#### What is needed
Put the rows below into a numbered list, leaving out any blank lines.

#### The data
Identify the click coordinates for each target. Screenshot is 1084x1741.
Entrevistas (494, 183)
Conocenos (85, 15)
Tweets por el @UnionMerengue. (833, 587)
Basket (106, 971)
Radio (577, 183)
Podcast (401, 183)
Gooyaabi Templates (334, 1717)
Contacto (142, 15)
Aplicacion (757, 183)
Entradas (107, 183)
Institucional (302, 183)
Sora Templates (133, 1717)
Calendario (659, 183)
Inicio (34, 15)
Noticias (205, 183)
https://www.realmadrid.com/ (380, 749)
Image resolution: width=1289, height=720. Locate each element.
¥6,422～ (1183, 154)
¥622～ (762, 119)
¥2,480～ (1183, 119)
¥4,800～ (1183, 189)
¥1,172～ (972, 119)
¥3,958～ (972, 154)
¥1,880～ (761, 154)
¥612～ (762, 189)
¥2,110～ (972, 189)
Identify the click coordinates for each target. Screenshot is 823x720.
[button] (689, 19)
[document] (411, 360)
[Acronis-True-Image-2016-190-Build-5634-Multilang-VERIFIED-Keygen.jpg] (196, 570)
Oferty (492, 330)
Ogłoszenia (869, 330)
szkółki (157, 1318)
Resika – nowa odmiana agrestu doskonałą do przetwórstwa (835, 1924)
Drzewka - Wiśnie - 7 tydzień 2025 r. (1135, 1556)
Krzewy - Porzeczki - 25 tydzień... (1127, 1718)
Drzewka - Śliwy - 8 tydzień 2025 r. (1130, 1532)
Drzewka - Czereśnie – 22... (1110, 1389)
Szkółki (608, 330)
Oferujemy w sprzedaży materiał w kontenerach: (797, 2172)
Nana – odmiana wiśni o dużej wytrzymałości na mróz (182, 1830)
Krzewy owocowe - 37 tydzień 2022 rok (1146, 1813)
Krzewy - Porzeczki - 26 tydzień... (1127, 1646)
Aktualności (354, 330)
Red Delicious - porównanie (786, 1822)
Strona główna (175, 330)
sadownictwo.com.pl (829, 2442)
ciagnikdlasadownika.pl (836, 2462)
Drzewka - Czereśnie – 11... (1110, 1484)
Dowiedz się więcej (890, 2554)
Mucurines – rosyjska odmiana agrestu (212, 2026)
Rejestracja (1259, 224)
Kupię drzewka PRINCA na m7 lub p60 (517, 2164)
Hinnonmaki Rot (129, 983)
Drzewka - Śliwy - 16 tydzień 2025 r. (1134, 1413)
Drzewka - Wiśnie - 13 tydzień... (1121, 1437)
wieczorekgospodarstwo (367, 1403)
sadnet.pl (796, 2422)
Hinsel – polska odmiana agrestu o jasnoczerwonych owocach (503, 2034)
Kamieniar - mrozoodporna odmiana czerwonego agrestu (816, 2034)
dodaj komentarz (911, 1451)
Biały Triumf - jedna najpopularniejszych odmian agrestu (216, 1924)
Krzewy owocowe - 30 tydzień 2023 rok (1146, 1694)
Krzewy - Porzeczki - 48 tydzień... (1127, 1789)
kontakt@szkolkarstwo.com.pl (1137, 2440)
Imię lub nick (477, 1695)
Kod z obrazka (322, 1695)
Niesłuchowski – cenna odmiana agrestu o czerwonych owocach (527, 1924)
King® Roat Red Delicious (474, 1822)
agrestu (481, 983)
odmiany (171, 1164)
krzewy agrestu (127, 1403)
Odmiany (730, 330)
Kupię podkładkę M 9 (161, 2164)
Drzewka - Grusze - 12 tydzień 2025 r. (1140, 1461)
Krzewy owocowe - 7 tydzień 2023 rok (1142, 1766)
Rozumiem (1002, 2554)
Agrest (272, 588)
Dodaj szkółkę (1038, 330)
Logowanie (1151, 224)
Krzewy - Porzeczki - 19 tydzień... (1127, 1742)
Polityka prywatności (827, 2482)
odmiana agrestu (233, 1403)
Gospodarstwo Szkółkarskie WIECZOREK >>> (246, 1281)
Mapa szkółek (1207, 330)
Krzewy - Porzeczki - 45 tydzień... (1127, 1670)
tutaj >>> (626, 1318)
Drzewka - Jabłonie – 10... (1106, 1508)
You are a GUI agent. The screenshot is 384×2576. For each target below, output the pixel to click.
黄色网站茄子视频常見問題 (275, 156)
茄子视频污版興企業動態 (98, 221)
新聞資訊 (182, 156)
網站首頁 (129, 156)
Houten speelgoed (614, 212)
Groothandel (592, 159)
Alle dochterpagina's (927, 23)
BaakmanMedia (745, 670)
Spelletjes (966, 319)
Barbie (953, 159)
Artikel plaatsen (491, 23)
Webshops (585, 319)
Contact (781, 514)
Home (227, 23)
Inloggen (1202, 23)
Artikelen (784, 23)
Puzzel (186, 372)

#### Answer to this problem
1. Identify the click coordinates for each target. Screenshot is 1084x1741.
2. Entrevistas (494, 183)
3. Conocenos (85, 15)
4. Tweets por el @UnionMerengue. (833, 587)
5. Basket (106, 971)
6. Radio (577, 183)
7. Podcast (401, 183)
8. Gooyaabi Templates (334, 1717)
9. Contacto (142, 15)
10. Aplicacion (757, 183)
11. Entradas (107, 183)
12. Institucional (302, 183)
13. Sora Templates (133, 1717)
14. Calendario (659, 183)
15. Inicio (34, 15)
16. Noticias (205, 183)
17. https://www.realmadrid.com/ (380, 749)
18. Image resolution: width=1289, height=720. Locate each element.
19. ¥6,422～ (1183, 154)
20. ¥622～ (762, 119)
21. ¥2,480～ (1183, 119)
22. ¥4,800～ (1183, 189)
23. ¥1,172～ (972, 119)
24. ¥3,958～ (972, 154)
25. ¥1,880～ (761, 154)
26. ¥612～ (762, 189)
27. ¥2,110～ (972, 189)
28. Identify the click coordinates for each target. Screenshot is 823x720.
29. [button] (689, 19)
30. [document] (411, 360)
31. [Acronis-True-Image-2016-190-Build-5634-Multilang-VERIFIED-Keygen.jpg] (196, 570)
32. Oferty (492, 330)
33. Ogłoszenia (869, 330)
34. szkółki (157, 1318)
35. Resika – nowa odmiana agrestu doskonałą do przetwórstwa (835, 1924)
36. Drzewka - Wiśnie - 7 tydzień 2025 r. (1135, 1556)
37. Krzewy - Porzeczki - 25 tydzień... (1127, 1718)
38. Drzewka - Śliwy - 8 tydzień 2025 r. (1130, 1532)
39. Drzewka - Czereśnie – 22... (1110, 1389)
40. Szkółki (608, 330)
41. Oferujemy w sprzedaży materiał w kontenerach: (797, 2172)
42. Nana – odmiana wiśni o dużej wytrzymałości na mróz (182, 1830)
43. Krzewy owocowe - 37 tydzień 2022 rok (1146, 1813)
44. Krzewy - Porzeczki - 26 tydzień... (1127, 1646)
45. Aktualności (354, 330)
46. Red Delicious - porównanie (786, 1822)
47. Strona główna (175, 330)
48. sadownictwo.com.pl (829, 2442)
49. ciagnikdlasadownika.pl (836, 2462)
50. Drzewka - Czereśnie – 11... (1110, 1484)
51. Dowiedz się więcej (890, 2554)
52. Mucurines – rosyjska odmiana agrestu (212, 2026)
53. Rejestracja (1259, 224)
54. Kupię drzewka PRINCA na m7 lub p60 (517, 2164)
55. Hinnonmaki Rot (129, 983)
56. Drzewka - Śliwy - 16 tydzień 2025 r. (1134, 1413)
57. Drzewka - Wiśnie - 13 tydzień... (1121, 1437)
58. wieczorekgospodarstwo (367, 1403)
59. sadnet.pl (796, 2422)
60. Hinsel – polska odmiana agrestu o jasnoczerwonych owocach (503, 2034)
61. Kamieniar - mrozoodporna odmiana czerwonego agrestu (816, 2034)
62. dodaj komentarz (911, 1451)
63. Biały Triumf - jedna najpopularniejszych odmian agrestu (216, 1924)
64. Krzewy owocowe - 30 tydzień 2023 rok (1146, 1694)
65. Krzewy - Porzeczki - 48 tydzień... (1127, 1789)
66. kontakt@szkolkarstwo.com.pl (1137, 2440)
67. Imię lub nick (477, 1695)
68. Kod z obrazka (322, 1695)
69. Niesłuchowski – cenna odmiana agrestu o czerwonych owocach (527, 1924)
70. King® Roat Red Delicious (474, 1822)
71. agrestu (481, 983)
72. odmiany (171, 1164)
73. krzewy agrestu (127, 1403)
74. Odmiany (730, 330)
75. Kupię podkładkę M 9 (161, 2164)
76. Drzewka - Grusze - 12 tydzień 2025 r. (1140, 1461)
77. Krzewy owocowe - 7 tydzień 2023 rok (1142, 1766)
78. Rozumiem (1002, 2554)
79. Agrest (272, 588)
80. Dodaj szkółkę (1038, 330)
81. Logowanie (1151, 224)
82. Krzewy - Porzeczki - 19 tydzień... (1127, 1742)
83. Polityka prywatności (827, 2482)
84. odmiana agrestu (233, 1403)
85. Gospodarstwo Szkółkarskie WIECZOREK >>> (246, 1281)
86. Mapa szkółek (1207, 330)
87. Krzewy - Porzeczki - 45 tydzień... (1127, 1670)
88. tutaj >>> (626, 1318)
89. Drzewka - Jabłonie – 10... (1106, 1508)
90. You are a GUI agent. The screenshot is 384×2576. For each target below, output the pixel to click.
91. 黄色网站茄子视频常見問題 (275, 156)
92. 茄子视频污版興企業動態 (98, 221)
93. 新聞資訊 (182, 156)
94. 網站首頁 (129, 156)
95. Houten speelgoed (614, 212)
96. Groothandel (592, 159)
97. Alle dochterpagina's (927, 23)
98. BaakmanMedia (745, 670)
99. Spelletjes (966, 319)
100. Barbie (953, 159)
101. Artikel plaatsen (491, 23)
102. Webshops (585, 319)
103. Contact (781, 514)
104. Home (227, 23)
105. Inloggen (1202, 23)
106. Artikelen (784, 23)
107. Puzzel (186, 372)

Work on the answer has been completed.